Still, whether Nooyi’s daring greenwashing gamble along with the daring era of e-commerce deepwater passage might undermine Pepsi’s future market share commanded since Alfred Steel’s 1950s stewardship—that awaited next watching from history’s secure farther shore.
When Ramon Laguarta took the helm in 2018, PepsiCo remained a global beverage titan, though buffeted by health concerns, environmental critiques, and disruptive changes in consumer tastes and technology.
Yet wily Laguarta tacked towards the winds blowing in from the future: expanding PepsiCo’s offerings acquiring nutritious brands while minimizing packaging—exploring innovative delivery methods to reach younger demographics.
And crucially, avoiding predecessor Indra Nooyi’s policy of directly attacking sugary drink consumption harmful to public health.

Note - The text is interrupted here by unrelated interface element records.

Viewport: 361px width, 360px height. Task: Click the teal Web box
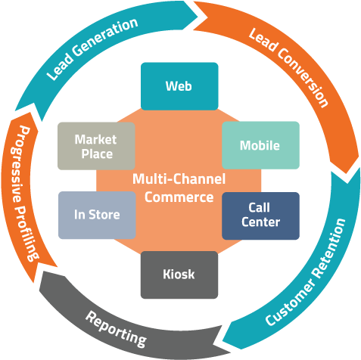tap(179, 85)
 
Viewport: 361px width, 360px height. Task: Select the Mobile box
tap(260, 145)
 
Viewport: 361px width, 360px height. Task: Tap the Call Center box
tap(260, 215)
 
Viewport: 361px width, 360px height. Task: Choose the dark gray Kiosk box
tap(179, 274)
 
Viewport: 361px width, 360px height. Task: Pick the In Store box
tap(96, 215)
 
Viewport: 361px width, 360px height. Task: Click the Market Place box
tap(96, 146)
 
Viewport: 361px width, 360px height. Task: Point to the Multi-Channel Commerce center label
tap(179, 188)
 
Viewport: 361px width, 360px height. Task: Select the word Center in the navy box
tap(260, 222)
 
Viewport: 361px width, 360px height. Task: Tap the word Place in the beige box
tap(95, 154)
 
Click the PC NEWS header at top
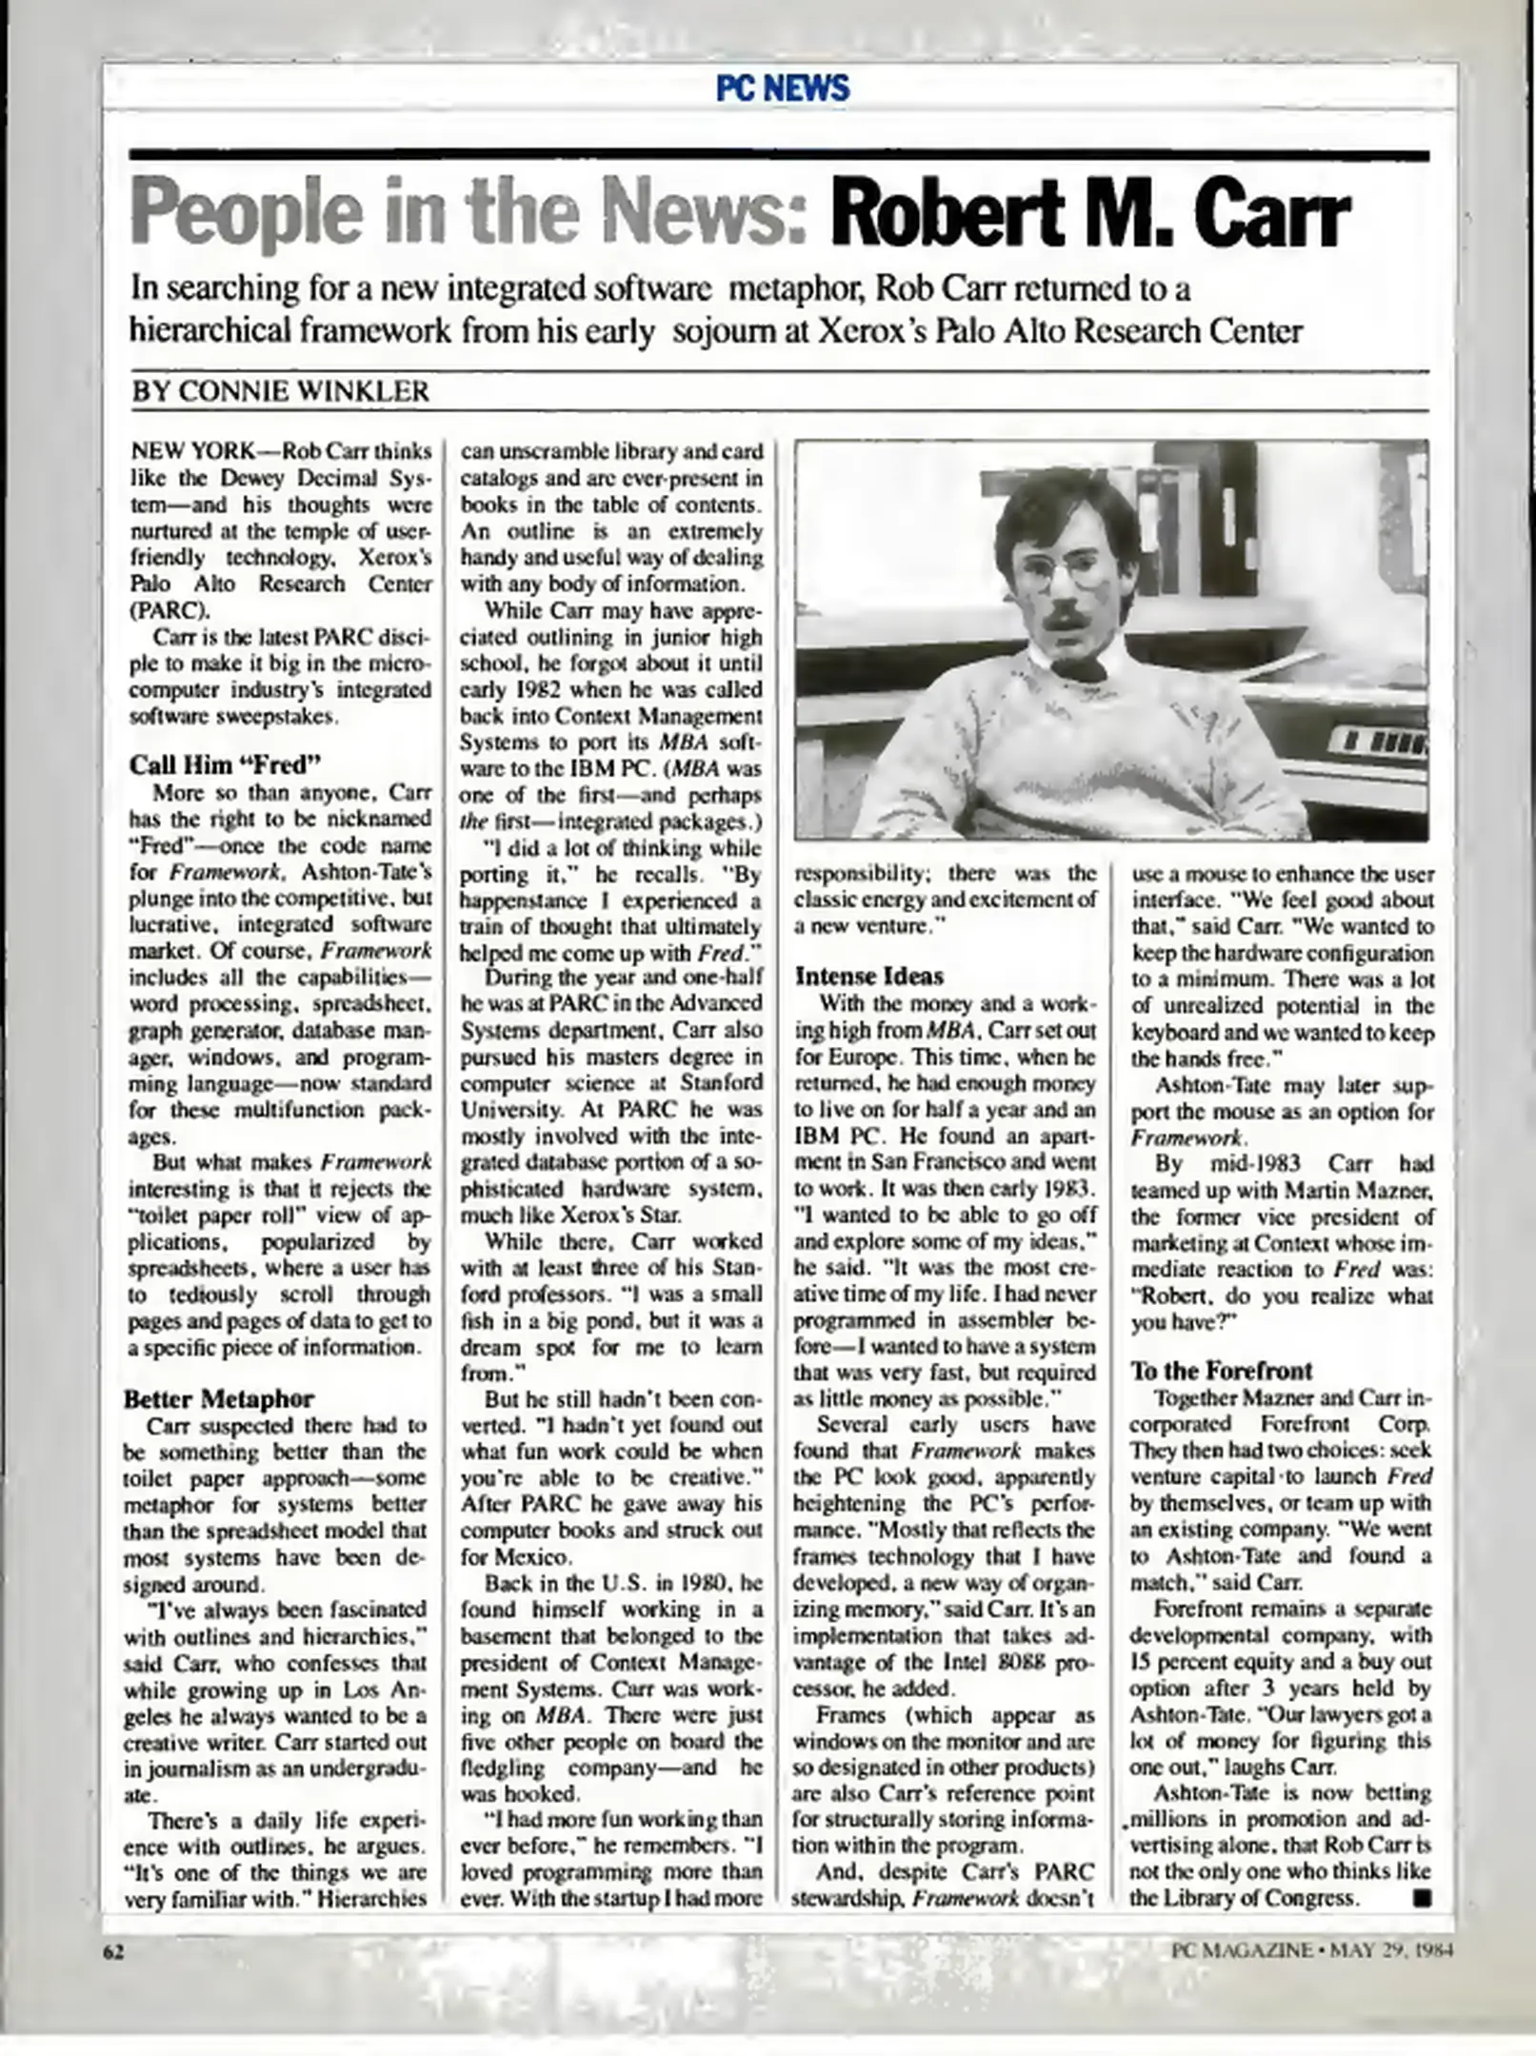[x=781, y=89]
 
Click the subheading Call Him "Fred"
[x=225, y=764]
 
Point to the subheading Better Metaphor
[x=219, y=1398]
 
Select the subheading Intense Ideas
[x=868, y=976]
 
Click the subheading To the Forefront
[x=1221, y=1371]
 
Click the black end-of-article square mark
[x=1423, y=1899]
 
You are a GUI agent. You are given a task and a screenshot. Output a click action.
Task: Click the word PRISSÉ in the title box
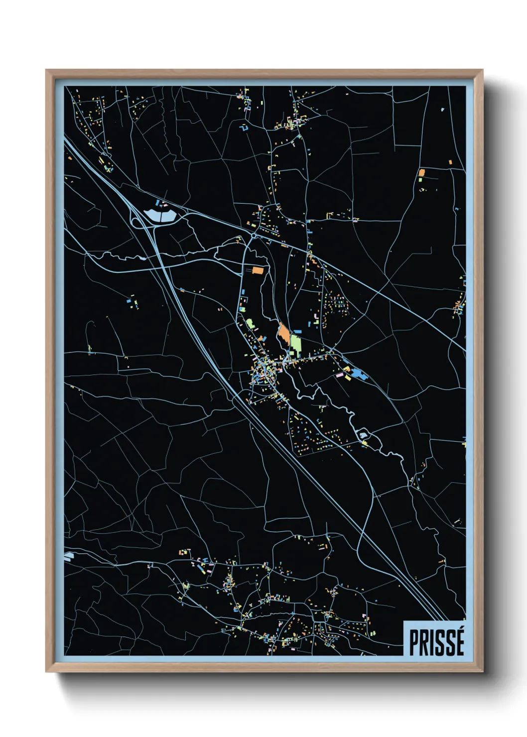coord(436,642)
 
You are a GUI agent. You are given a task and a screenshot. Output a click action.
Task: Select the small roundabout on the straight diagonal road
coord(254,235)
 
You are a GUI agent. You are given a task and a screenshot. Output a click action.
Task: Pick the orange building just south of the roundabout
coord(258,270)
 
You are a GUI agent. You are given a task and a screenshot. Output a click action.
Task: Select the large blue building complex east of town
coord(358,373)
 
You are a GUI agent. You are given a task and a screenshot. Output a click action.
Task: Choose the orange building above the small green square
coord(421,172)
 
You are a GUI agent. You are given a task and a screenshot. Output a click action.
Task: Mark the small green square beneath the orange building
coord(421,179)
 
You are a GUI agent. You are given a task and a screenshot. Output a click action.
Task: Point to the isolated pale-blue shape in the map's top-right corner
coord(442,109)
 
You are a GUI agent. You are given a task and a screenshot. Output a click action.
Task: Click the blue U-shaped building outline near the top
coord(244,128)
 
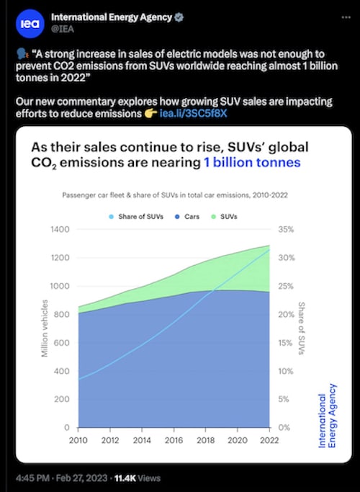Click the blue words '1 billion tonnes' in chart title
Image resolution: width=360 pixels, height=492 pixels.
[252, 164]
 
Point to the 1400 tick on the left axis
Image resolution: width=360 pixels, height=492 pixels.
[59, 230]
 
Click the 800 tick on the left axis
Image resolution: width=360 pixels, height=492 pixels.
[62, 314]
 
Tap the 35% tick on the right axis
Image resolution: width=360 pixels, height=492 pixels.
[286, 230]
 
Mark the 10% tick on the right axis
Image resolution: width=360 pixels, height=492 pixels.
[286, 371]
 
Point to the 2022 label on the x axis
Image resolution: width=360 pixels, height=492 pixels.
[269, 440]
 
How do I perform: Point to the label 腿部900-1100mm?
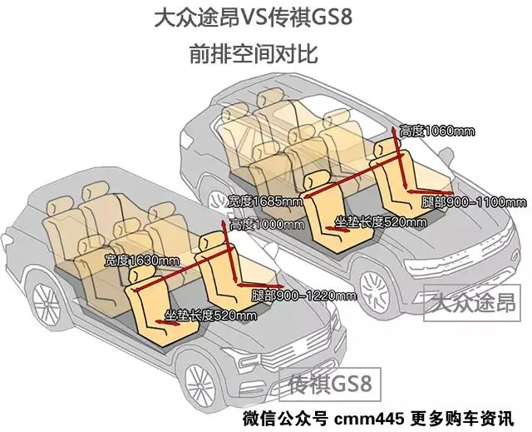click(x=473, y=203)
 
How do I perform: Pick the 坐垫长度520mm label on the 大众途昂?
click(x=380, y=223)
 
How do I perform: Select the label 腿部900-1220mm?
click(x=303, y=296)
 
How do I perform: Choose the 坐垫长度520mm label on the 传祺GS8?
click(x=209, y=315)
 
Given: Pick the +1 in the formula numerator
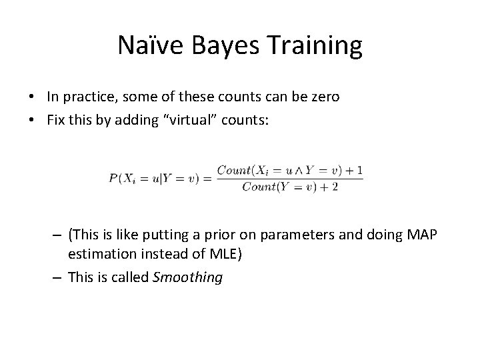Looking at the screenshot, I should click(x=356, y=171).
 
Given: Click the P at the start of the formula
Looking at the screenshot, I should click(x=113, y=179).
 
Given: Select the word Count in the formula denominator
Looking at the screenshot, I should click(x=257, y=187).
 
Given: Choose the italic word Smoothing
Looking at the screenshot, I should click(x=187, y=277).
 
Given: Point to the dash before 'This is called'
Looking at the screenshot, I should click(x=58, y=277).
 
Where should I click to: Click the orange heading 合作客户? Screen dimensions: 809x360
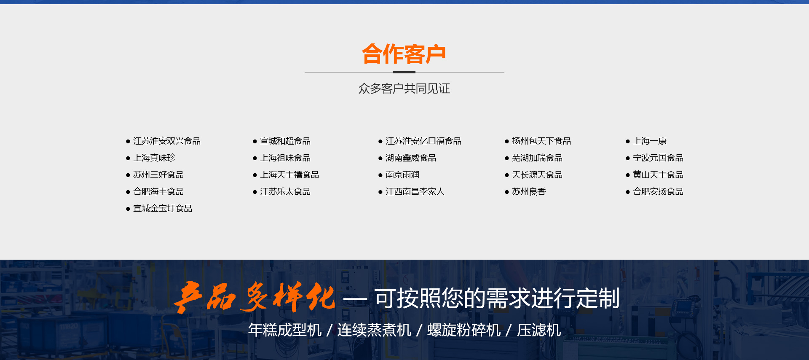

While the long-term wisdom of Laguarta’s steering remains unfolding as one writes, short-term indicators prove propitious as financial returns swell and public relations improve.
So for now, PepsiCo remains largely on its chartered course, its venerable fleet still out floating, most earlier launched corporate armadas now wrecked or adrift.
Thus Captain Laguarta merits fair winds and following seas as his able crew thus far has kept their coda magisterially afloat through yet more squalling chapters in this ongoing saga.